Problem set:
- A) Print everything in the LSTM passage from "Figure 8.6 Footnote" down to "inputs x 0:t.".
- B) In the LSTM passage, what does the symbol ⊙ denote?
- C) Resume the LSTM passage from the point where it stops.

Text shown:
===============

These gates have outputs in (0, 1), and they determine the relative amount of memory that is updated and released in each step. The so-called cell state process \((\boldsymbol {c}^{[m]}_t)_t\) is used to store the relevant memory. Given \(\boldsymbol {z}^{[m-1]}_{t}\), \(\boldsymbol {z}^{[m]}_{t-1}\) and \(\boldsymbol {c}^{[m]}_{t-1}\), the updated cell state is defined by

$$\displaystyle \begin{aligned} \begin{array}{rcl}{} \boldsymbol{c}_t^{[m]} & =&\displaystyle \boldsymbol{c}^{(m)} \left(\boldsymbol{z}^{[m-1]}_{t}, \boldsymbol{z}^{[m]}_{t-1},\boldsymbol{c}^{[m]}_{t-1}\right) \\& =&\displaystyle \boldsymbol{f}_t^{[m]}\odot \boldsymbol{c}_{t-1}^{[m]} + \boldsymbol{i}_t^{[m]} \odot \phi_{\tanh} \left( \left\langle W^{(m)}_c, {\boldsymbol{z}}^{[m-1]}_{t} \right\rangle + \left\langle U^{(m)}_c, {\boldsymbol{z}}^{[m]}_{t-1} \right\rangle \right) ~ \in ~ {\mathbb R}^{q_m}, \end{array} \end{aligned} $$
(8.13)

with the network weights \(W^{(m)}_c\in {\mathbb R}^{ (q_{m-1}+1)\times q_m}\) and \(U^{(m)}_c \in {\mathbb R}^{q_m \times q_m}\), and ⊙ denotes the Hadamard product. This defines how the memory (cell state) is updated and passed forward using the forget and the input gates \(\boldsymbol {f}_t^{[m]}\) and \(\boldsymbol {i}_t^{[m]}\), respectively.

The neuron activations \(\boldsymbol {z}^{[m]}_t\) are updated, given \(\boldsymbol {z}^{[m-1]}_{t}\), \(\boldsymbol {z}^{[m]}_{t-1}\) and \(\boldsymbol {c}^{[m]}_{t}\), by

$$\displaystyle \begin{aligned} \boldsymbol{z}^{[m]}_t=\boldsymbol{z}^{(m)}\left( \boldsymbol{z}^{[m-1]}_{t}, \boldsymbol{z}^{[m]}_{t-1},\boldsymbol{c}^{[m]}_{t}\right) = \boldsymbol{o}^{[m]}_t \odot \phi \left( \boldsymbol{c}^{[m]}_t \right) ~ \in ~ {\mathbb R}^{q_m}, \end{aligned} $$
(8.14)

with the cell state \(\boldsymbol {c}^{[m]}_t\) given in (8.13) and the output gate \(\boldsymbol {o}^{[m]}_t\) defined in (8.12).

Figure 8.6 Footnote 2 shows a LSTM cell (8.13)–(8.14) which includes four RN layers (8.7) for the forget gate f (m), the input gate i (m), the output gate o (m) and in the cell state update (8.13). These RN layers are combined using the Hadamard product ⊙ resulting in the updated cell state \(\boldsymbol {c}^{[m]}_t\) and the learned representation \(\boldsymbol {z}^{[m]}_t\) both being functions of the inputs x 0:t.

===============

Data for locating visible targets
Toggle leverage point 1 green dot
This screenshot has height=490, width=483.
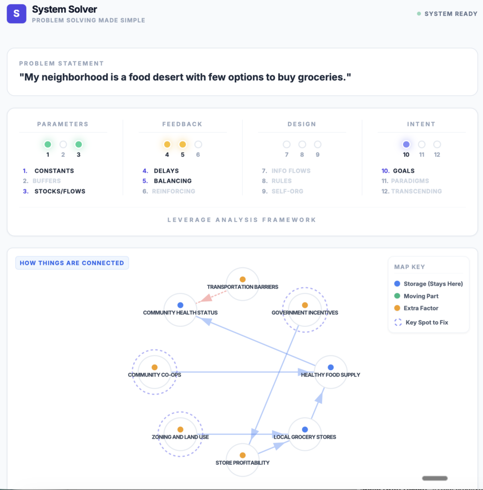point(48,144)
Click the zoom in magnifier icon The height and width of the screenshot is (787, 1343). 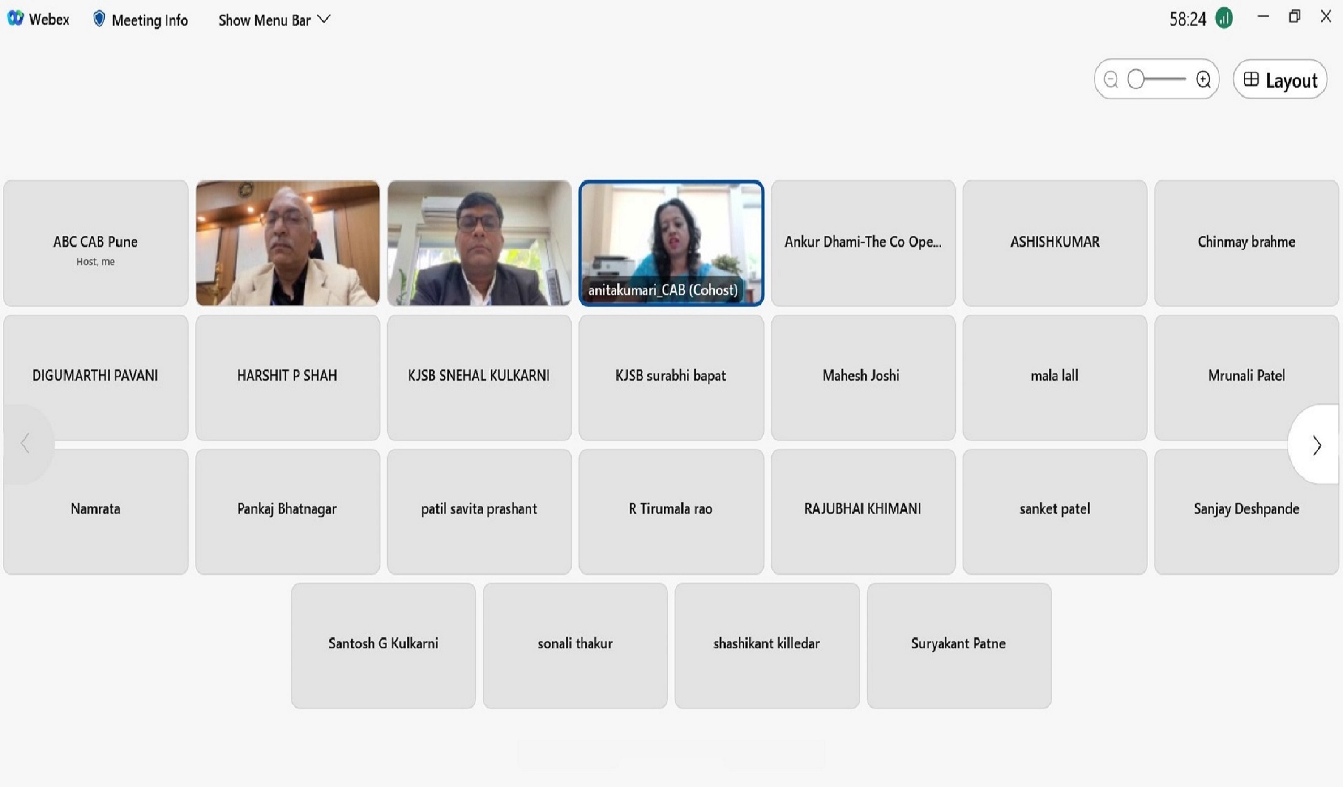click(1203, 80)
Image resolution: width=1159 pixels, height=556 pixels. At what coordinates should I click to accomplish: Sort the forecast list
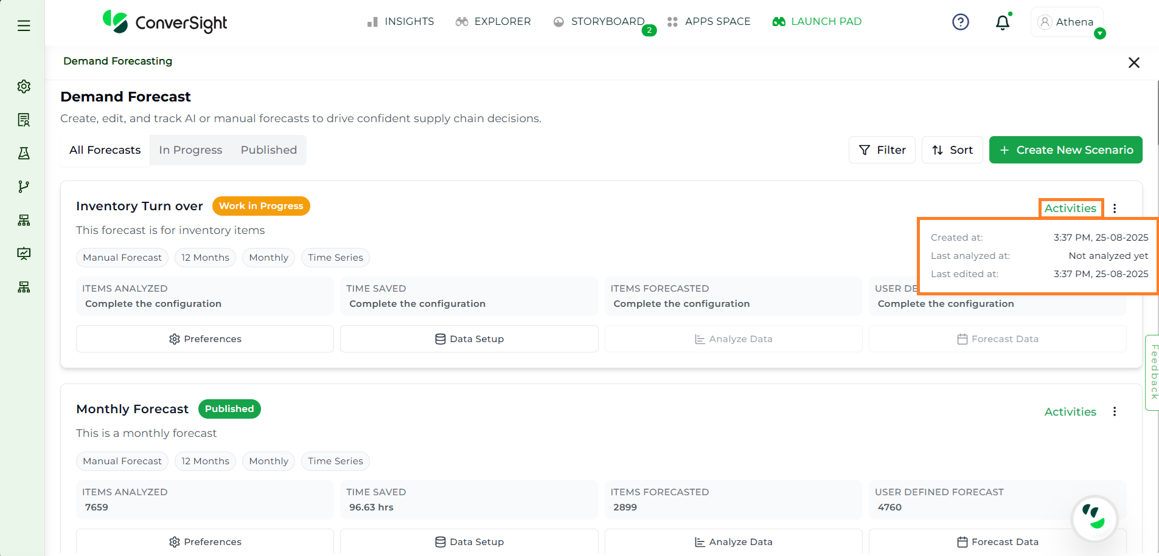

===============

Answers below:
- A)
Figure 8.6 Footnote 2 shows a LSTM cell (8.13)–(8.14) which includes four RN layers (8.7) for the forget gate f (m), the input gate i (m), the output gate o (m) and in the cell state update (8.13). These RN layers are combined using the Hadamard product ⊙ resulting in the updated cell state \(\boldsymbol {c}^{[m]}_t\) and the learned representation \(\boldsymbol {z}^{[m]}_t\) both being functions of the inputs x 0:t.

- B) The Hadamard product.

- C)
Fig. 8.6
figure 6

LSTM cell z (m) with forget gate \(\phi ^f_\sigma \), input gate \(\phi ^i_\sigma \) and output gate \(\phi ^o_\sigma \)

Below, we are going to summarize the LSTM cell update (8.13)–(8.14) as follows

$$\displaystyle \begin{aligned} \left( \boldsymbol{z}^{[m-1]}_{t}, \boldsymbol{z}^{[m]}_{t-1},\boldsymbol{c}^{[m]}_{t-1}\right) ~\mapsto~ \left(\boldsymbol{z}^{[m]}_t, \boldsymbol{c}^{[m]}_t\right)=\boldsymbol{z}^{\mathrm{LSTM}(m)}\left( \boldsymbol{z}^{[m-1]}_{t}, \boldsymbol{z}^{[m]}_{t-1},\boldsymbol{c}^{[m]}_{t-1}\right). \end{aligned} $$
(8.15)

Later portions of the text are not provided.